Loading

Acties voor materiaalspecifieke registratie

Procedure

Stap

Handeling

Opmerking

1

Plaats registratievel 1 met de bedrukte zijde omlaag op de glasplaat en druk op [OK] om te scannen.

OPMERKING

Controleer of de registratievellen juist zijn geplaatst in de linkerbovenhoek van de glasplaat. Controleer of het registratievel op de glasplaat niet gekruld is en geen ezelsoren heeft.

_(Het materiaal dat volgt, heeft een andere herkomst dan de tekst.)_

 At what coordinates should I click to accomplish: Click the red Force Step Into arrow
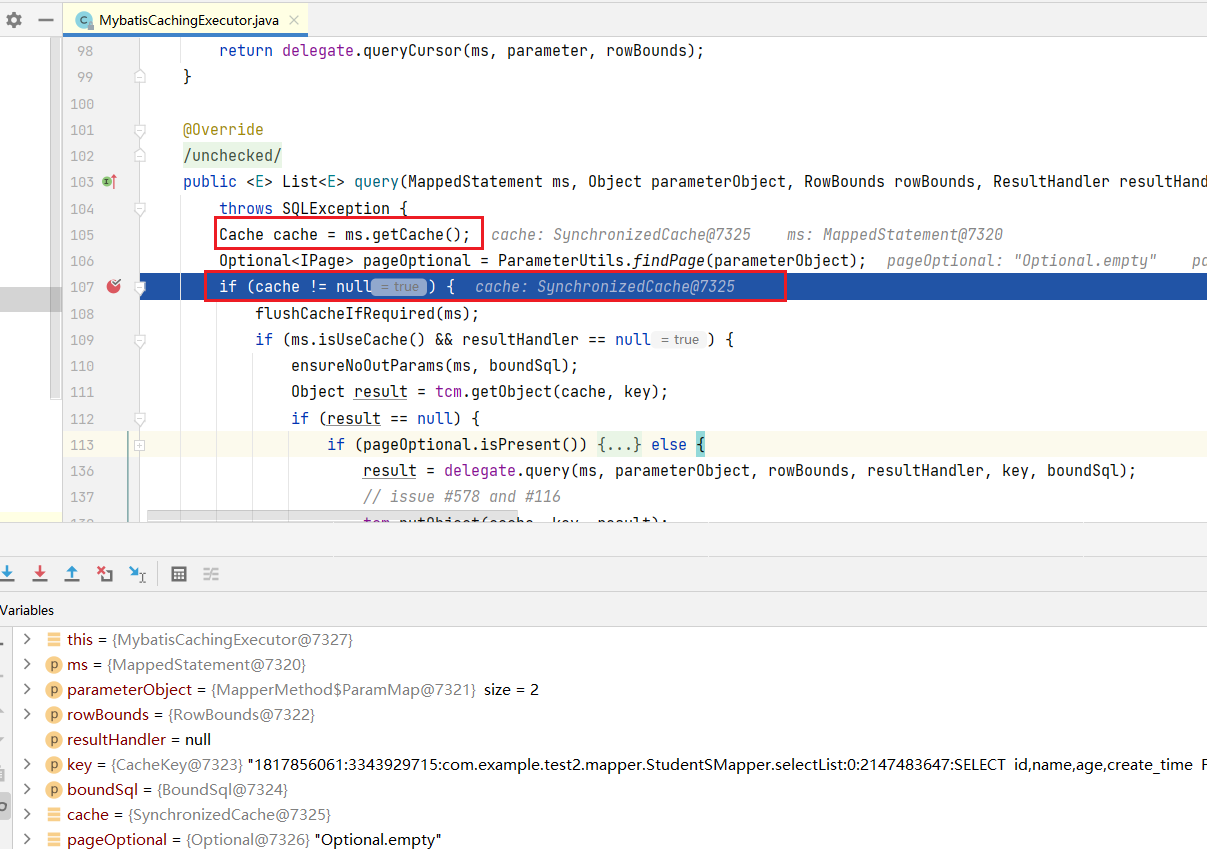(x=40, y=573)
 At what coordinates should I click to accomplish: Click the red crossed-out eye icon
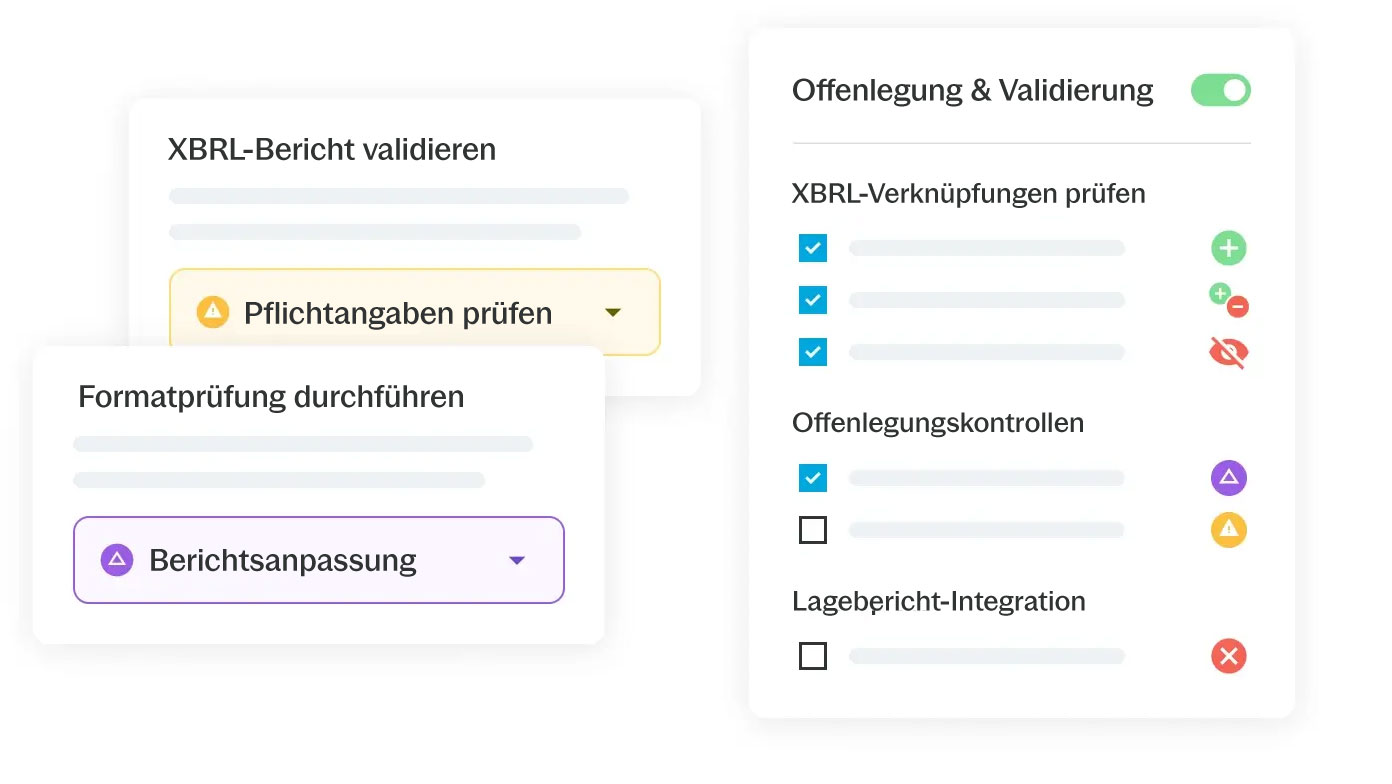coord(1228,352)
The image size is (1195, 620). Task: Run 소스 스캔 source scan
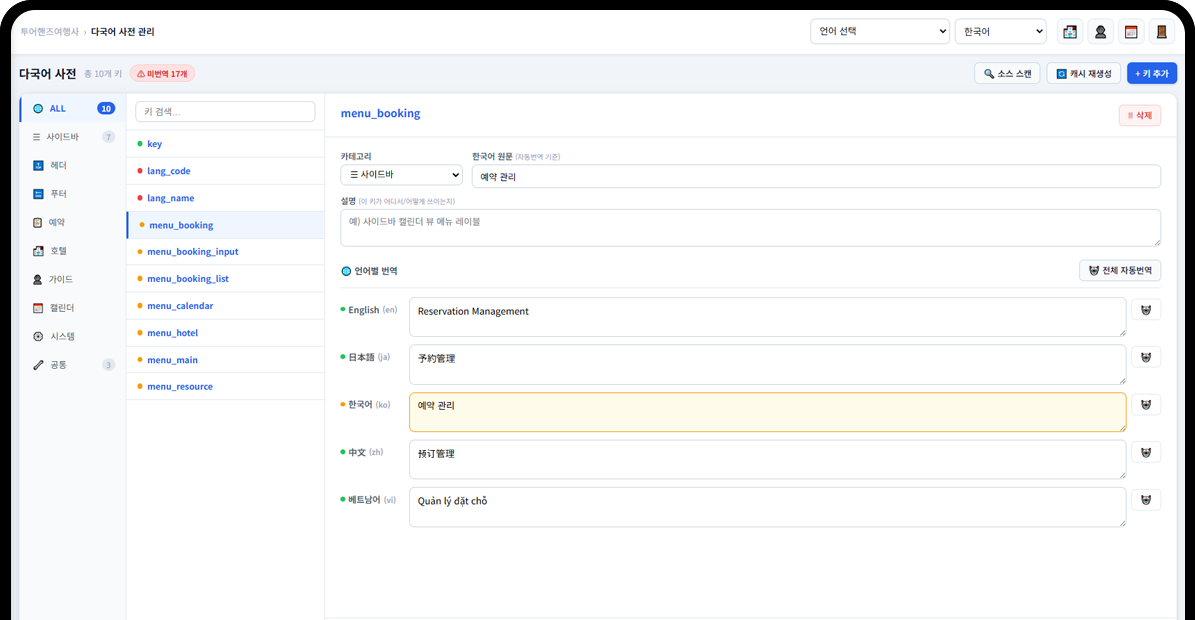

U kunt een stapel papier gebruiken om het krullen te verminderen.

U moet de ADF-klep voor elke scan sluiten.

2

Plaats registratievel 2 met de bedrukte zijde omlaag op de glasplaat en druk op [OK] om te scannen.

3

Herhaal stap 1 en 2 met volgende registratievellen.

4

De materiaalregistratie is voltooid wanneer op het bedieningspaneel het bericht [Verwijder het registratievel van de glasplaat.] verschijnt

Druk op [Volgende] .

5

Op het bedieningspaneel verschijnt het bericht [Wilt u de verificatiegrafiek afdrukken?]. Wanneer u op [Ja] drukt, wordt de verificatiegrafiek afgedrukt.

De automatische materiaalregistratie is voltooid.

OPMERKING

Met de aanpassing van de materiaalspecifieke registratie worden alle eerder uitgevoerde automatische of handmatige materiaalspecifieke registraties overschreven.

6

Als de aanpassing is gelukt, wordt dit pictogram achter het materiaal weergegeven in de materiaalcatalogus in Settings Editor.

7

Wanneer de volgende punten van toepassing zijn, moet u het werkelijke velformaat invoeren via de handmatige materiaalregistratie voor dit materiaal.

  • De materiaalregistratie is niet optimaal en

  • Het vel is groter dan 420 mm in de X-richting (invoerrichting) en groter dan 297 mm in de Z-richting (loodrecht op de invoerrichting).

Zie Registratiewaarden.

Wanneer u niet het werkelijke velformaat invoert, ziet u een grote afwijking in de registratie van de voorzijde naar de achterzijde.

8

Als de materiaalregistratie niet optimaal is, gaat u verder met de volgende optie.

Druk de verificatiegrafiek af om te controleren of de materiaalregistratie nu optimaal is.